B. La reconnaissance de la nature fiscale des outils de recouvrement
À l’inverse, les mesures facilitant la communication de renseignements ou le recouvrement de frais de justice sont déclarées parfaitement constitutionnelles. Le Conseil précise que de telles dispositions « ont une portée fiscale et, comme telles, entrent dans le champ d’application » de l’ordonnance organique. L’extension des droits de communication aux comptables publics participe directement à l’efficacité du système de prélèvement des diverses recettes budgétaires. La solution confirme que le domaine des lois de finances englobe nécessairement les modalités pratiques d’établissement et de perception effective de l’impôt.
**II. La validation de la procédure législative et du principe d’égalité devant l’impôt**
A. Le libre exercice du droit d’amendement après l’échec de la commission mixte
Le grief relatif à l’adoption tardive de l’article 14 est écarté par une lecture rigoureuse des dispositions de l’article 45 de la Constitution. La décision souligne qu’en l’absence de texte commun, l’Assemblée nationale ne subit aucune « limitation à l’exercice du droit d’amendement » lors de l’examen. Le juge constitutionnel refuse de donner une valeur supérieure aux règlements des assemblées pour invalider une procédure parfaitement conforme à la norme suprême. Cette position renforce la souveraineté du législateur en fin de parcours parlementaire lorsque le gouvernement décide de solliciter un ultime vote.
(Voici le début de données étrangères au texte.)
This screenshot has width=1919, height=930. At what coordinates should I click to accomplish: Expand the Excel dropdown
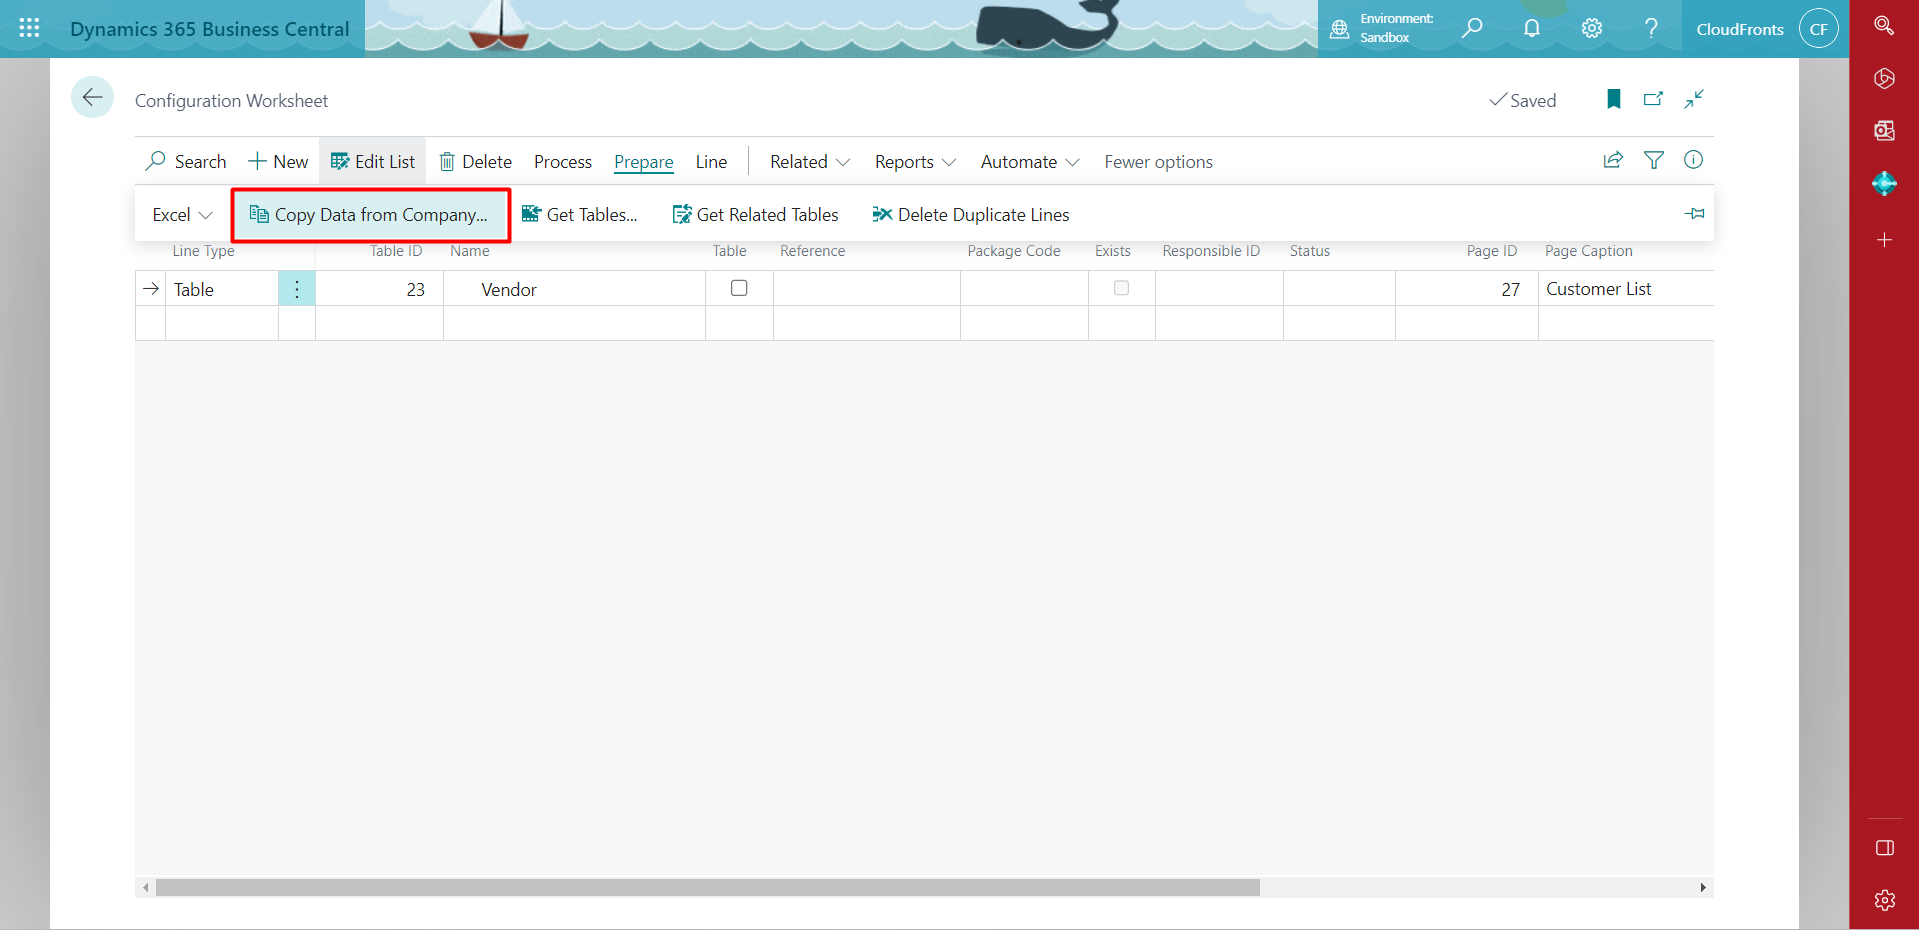(182, 215)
B. La modulation du traitement des contribuables fondée sur la bonne foi
Concernant le sursis à paiement, le Conseil estime que l’administration peut légitimement distinguer les citoyens selon leur comportement subjectif initial. Le législateur ne porte pas atteinte à l’égalité devant la loi « en traitant différemment des contribuables placés dans une situation différente » juridiquement. La bonne foi devient ainsi un critère objectif permettant de moduler l’automaticité de certains avantages procéduraux dans le cadre du contentieux fiscal. Cette interprétation souple de l’égalité permet de concilier la protection des droits individuels avec les nécessités impérieuses de la lutte contre la fraude.